Cargill Enterprises (CE) complies with the New Zealand Privacy Act 2020 when dealing with personal information. This policy sets out how Cargill Enterprises will collect, use, disclose and protect personal information of customers and partners.
This policy is intended to apply to all CE activities.
- Roles and Responsibilities
It is the responsibility of CE directors and CEO to ensure that CE takes every precaution to protect the privacy of every person that we serve and encounter in the course of our work.
Personal information is information about an identifiable individual (a natural person).
A Privacy breach is where there has been unauthorised or accidental access to personal information, or disclosure, alteration, loss, or destruction of personal information. It can also include a situation where CE is stopped from accessing information – either on a temporary or permanent basis.
- Collection of Personal Information
- CE collects personal information from customers and partners when it is provided through our websites or through personal contact. The type of information we collect is name, address, email, phone number and any other information that is provided to us during our interactions. This personal information is held in electronic form in our computer systems and databases.
- CE uses the personal information which is provided to communicate with customers and partners in the following ways:
- Send updates, documents, or reports relating to CE activities
- To make requests or inquiries concerning CE
- To answer questions or provide information about CE
- To undertake administrative and operational functions regarding CE
- To comply with laws or regulations
- CE does not disclose personal information of customers and partners to third parties and takes reasonable steps to keep all personal information safe from loss, unauthorised activity, or other misuse.

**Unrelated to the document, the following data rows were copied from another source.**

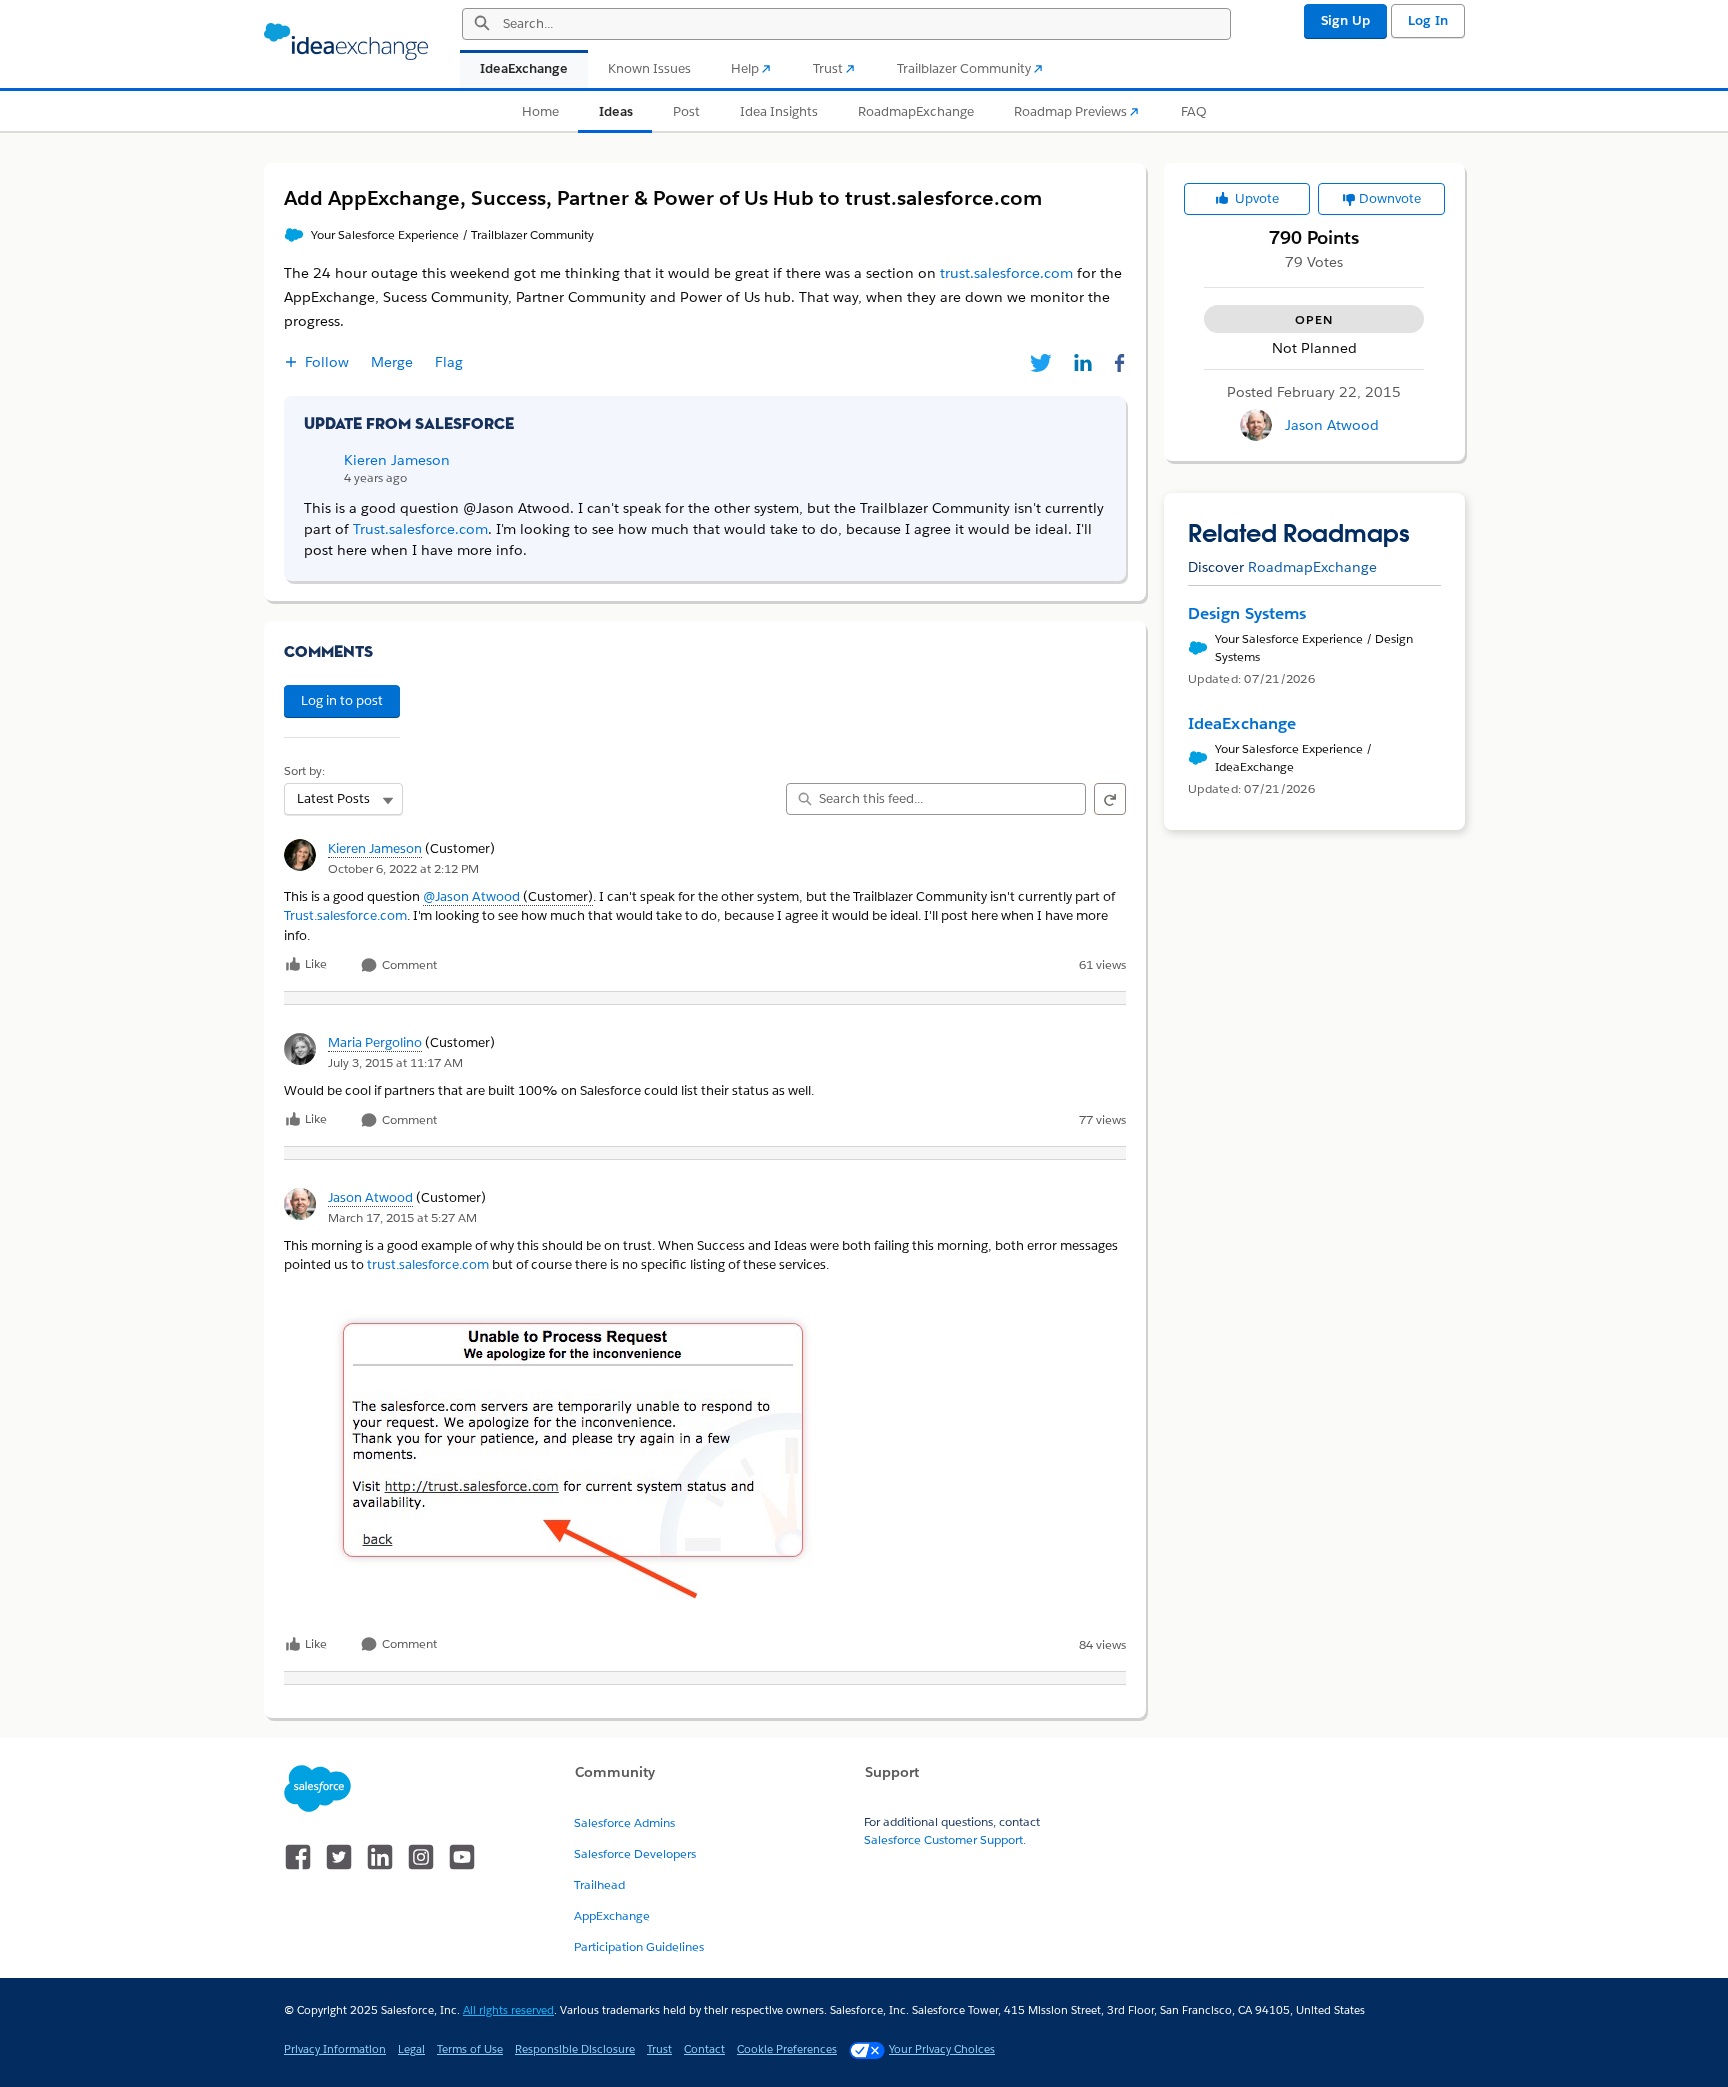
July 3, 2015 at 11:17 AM (395, 1062)
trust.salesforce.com (428, 1264)
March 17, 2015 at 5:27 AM (402, 1217)
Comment (408, 965)
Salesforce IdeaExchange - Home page (346, 42)
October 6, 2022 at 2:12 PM (403, 868)
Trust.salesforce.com (345, 915)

- Under no circumstances are staff or contractors of CE permitted to use personal information to make contact or communicate with other customers or partners for any reason other than those described in clause 5(b).
- Any customer or partner (upon confirmation of identity) may request access to their own personal information or request a correction to the personal information being held about them by contacting the Privacy Officer of CE (Geoff Kemp).
- While CE takes reasonable steps to maintain secure internet connections, any personal information that is provided over the internet is done so at the customer own risk.
- Privacy Officer
The board of CE has appointed one person to fulfil the role of Privacy Officer.
The duties of the Privacy Officer are to:
- be familiar with the privacy principles in the Privacy Act
- work to make sure CE complies with the Privacy Act
- deal with any complaints regarding CE including possible privacy breaches
- deal with requests for access to personal information, or correction of personal information
- act as CE liaison with the Office of the Privacy Commissioner.
The Privacy Officer may also:
- train other personnel to deal with privacy matters
- advise on compliance with privacy requirements
- advise on the potential privacy impacts of changes to CE practices
- advise if improving privacy practices might improve CE
- be familiar with any other legislation governing what CE can and cannot do with personal information.
- Privacy Breach
If CE has a privacy breach that has caused serious harm to someone (or is likely to do so), the Privacy Officer will notify the Office of the Privacy Commissioner as soon as possible using the online tool, NotifyUs, for lodging notifications.
If a notifiable privacy breach occurs, the Privacy Officer will also notify affected individuals, (unless there are valid reasons not to notify affected individuals) as soon as possible.
This Policy will be reviewed as follows:
- In accordance with changes in legislation, particularly the Privacy Act 2020
- Following any issues or concerns raised about privacy by the Directors of CSP
- In all other circumstances, at least every three years.